Et il ne faut pas se fier, non plus, à des racontars de gens qui font des suppositions. Je pense qu'il faut se fier aux faits, ce qui est beaucoup plus important que des articles de journaux qui sont non fondés et qui ne sont basés sur aucune science et aucune vérification. Dans le domaine politique, vous êtes habitués, d'ailleurs, à voir des articles qui sont écrits, et ce n'est pas toujours que les choses se vérifient.

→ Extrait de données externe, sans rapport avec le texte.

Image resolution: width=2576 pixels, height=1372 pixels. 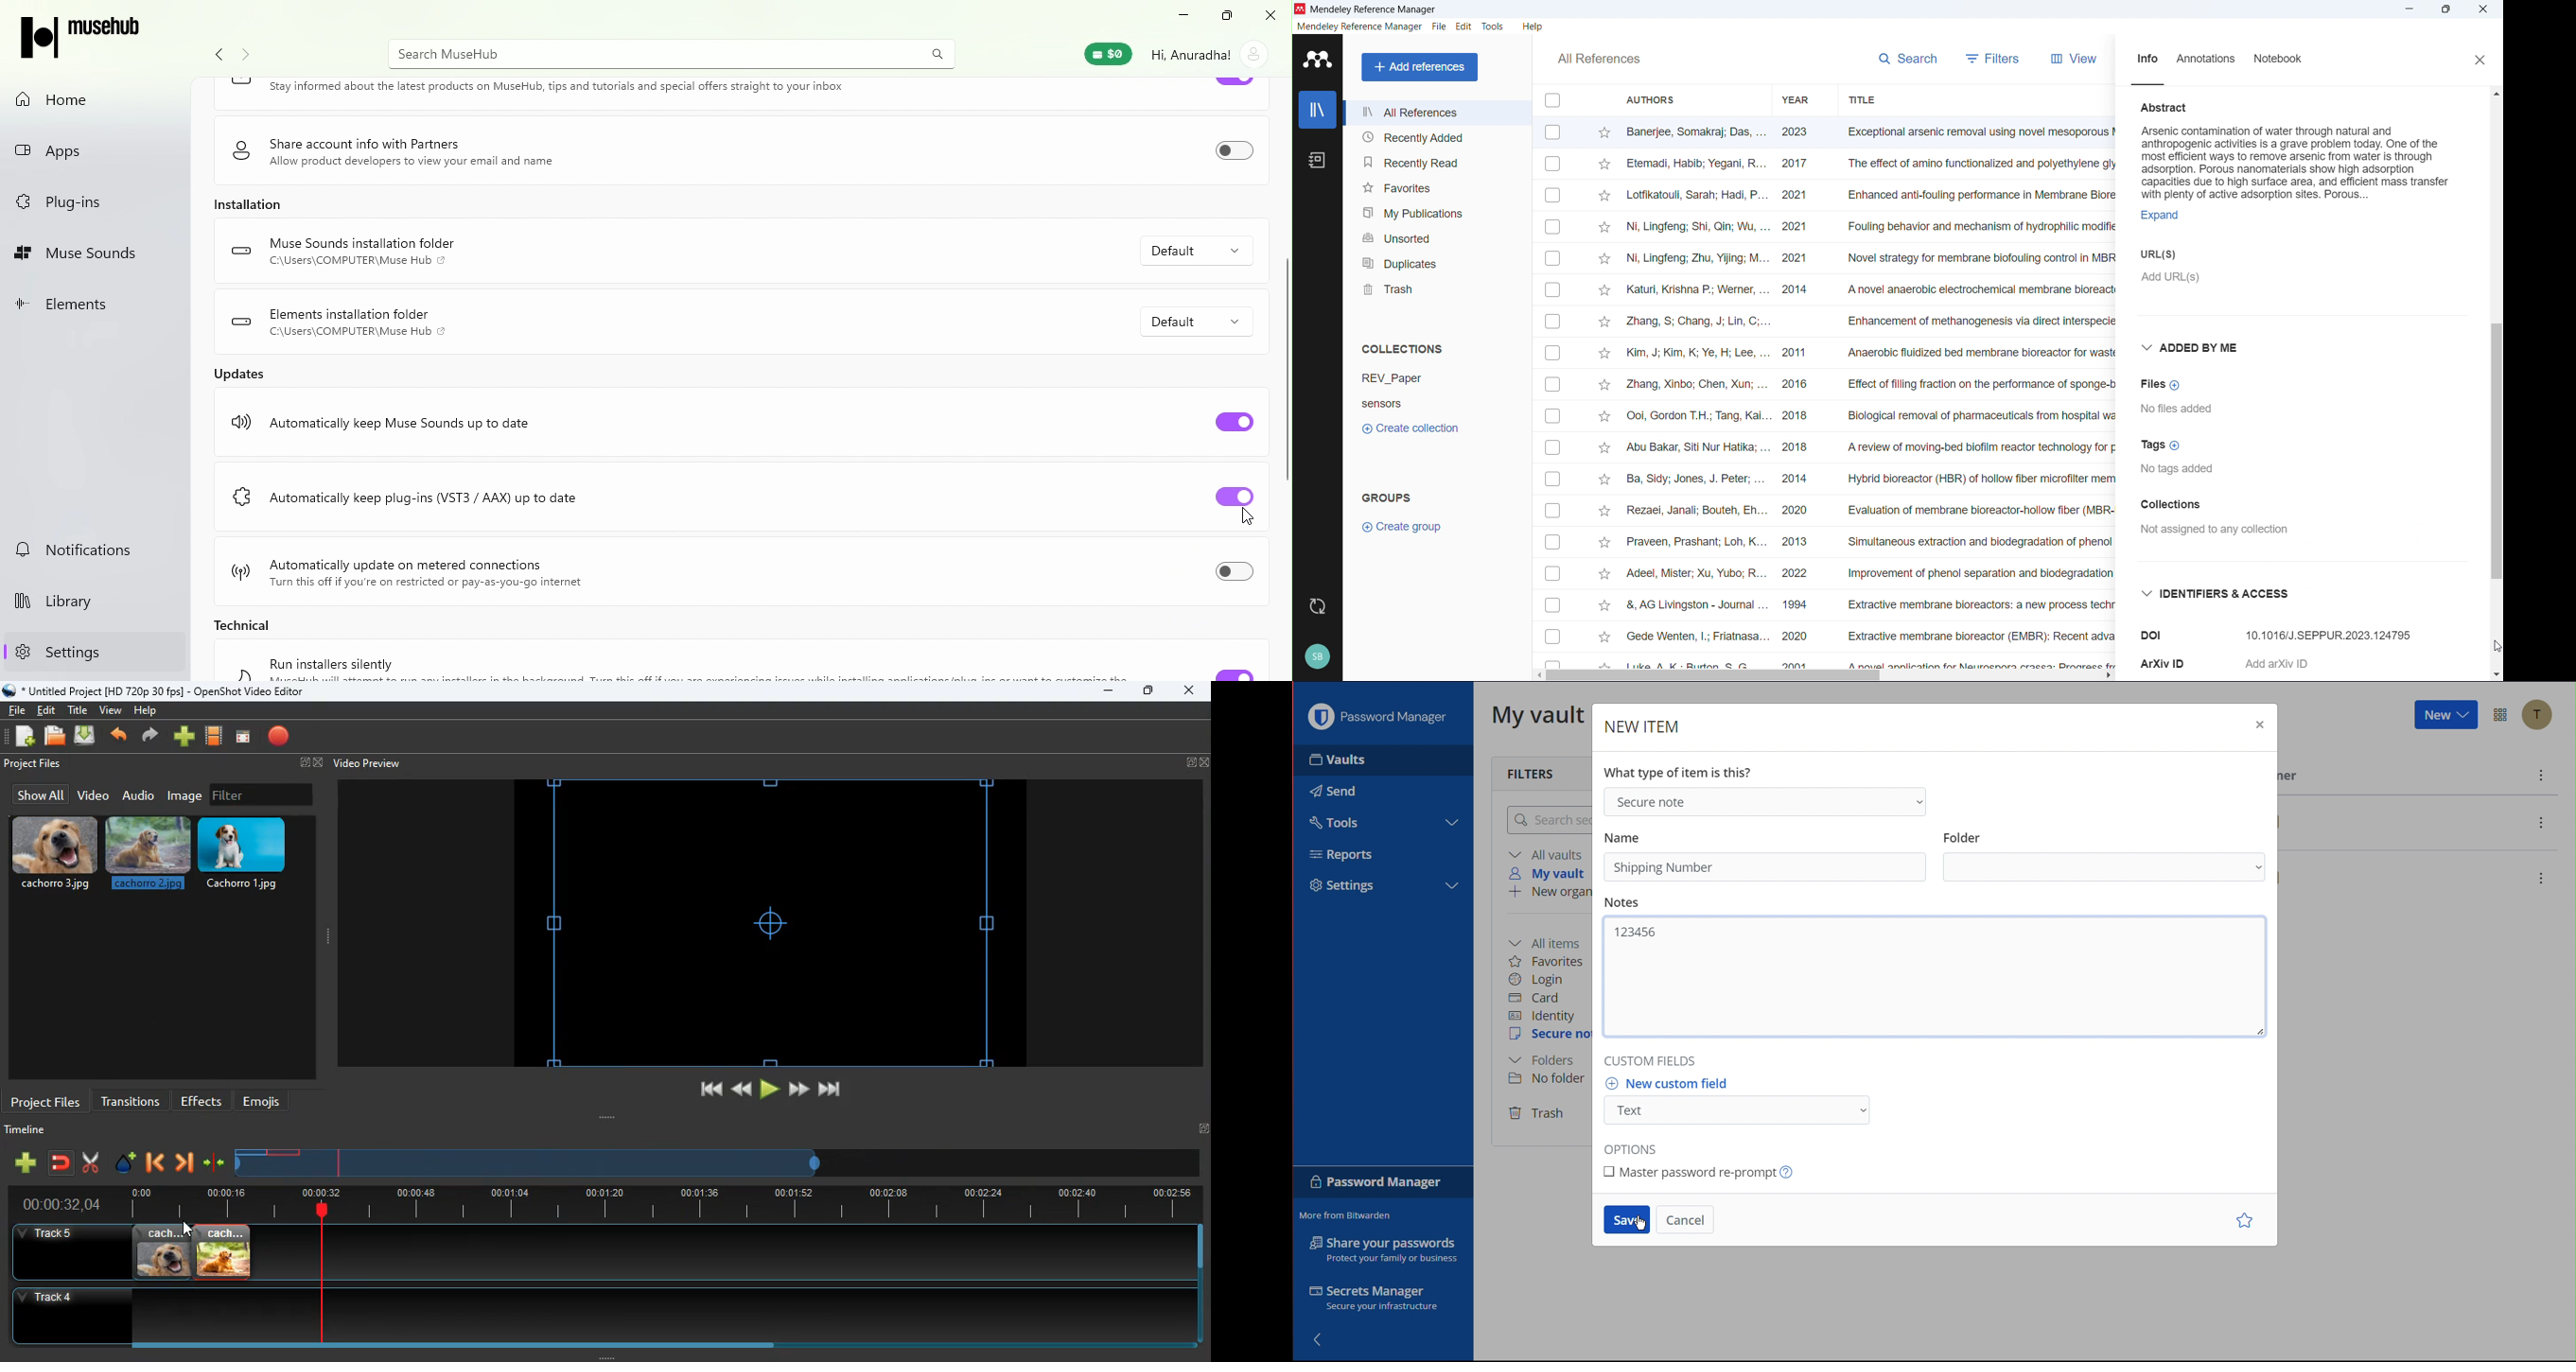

M. Trudel: Bien, voilà pourquoi je voulais poser un certain nombre de questions, même si, malheureusement, c'est... Le temps étant tellement restreint, j'espère qu'on ne cause pas plus de dommages que les avantages qu'on en retire à poser des questions dans ce temps restreint là, mais je voulais avoir des éclaircissements. Et je souhaite que, par rapport à ces informations qui circulent, toutes les réponses soient données, parce qu'il y a un bon nombre de questions, même si, dans le domaine de la recherche, je sais bien, il est difficile de déterminer, en termes de priorités, là où ça doit commencer et là où ça doit se terminer. C'est un domaine extrêmement difficile.

Et on ne peut pas terminer là-dessus, Mme la ministre, sans vous demander...

Mme Robillard: Oui.

M. Trudel: ...si la question de fusionner les deux fonds, du Conseil québécois de la recherche sociale et du FRSQ, ça, c'est du passé. Parce que, Mme la ministre, l'an passé, j'avais eu l'occasion de poser la question à l'ex-ministre de la Santé et des Services sociaux, qui avait indiqué qu'il y avait effectivement des études qui étaient entreprises. Alors, est-ce que, pour vous, cette question-là est passée aux oubliettes, la question de fusionner les deux fonds, le Fonds de la recherche en santé du Québec et le Conseil québécois de la recherche sociale?

Mme Robillard: Mme la Présidente, j'aurais tellement peur que le FRSQ – qu'est-ce que je pourrais dire – mange littéralement ou dévore tout le domaine de la recherche sociale où nous avons à faire un rattrapage significatif au Québec. On l'a commencé, on a investi de façon plus importante, cette année, au niveau du CQRS, mais, dans tout le domaine de la recherche sociale, on a des pas énormes à faire. Il s'agit de parler aux intervenants et aux intervenantes sur le terrain pour savoir comment ils ont besoin d'avoir des résultats de recherche en la matière pour réorienter leur pratique. Alors, jamais je ne vais prendre ce risque-là.

La Présidente (Mme Cardinal): Alors, compte tenu de l'heure, Mme la ministre, nous ajournons nos travaux sine die. Alors, bonsoir et merci.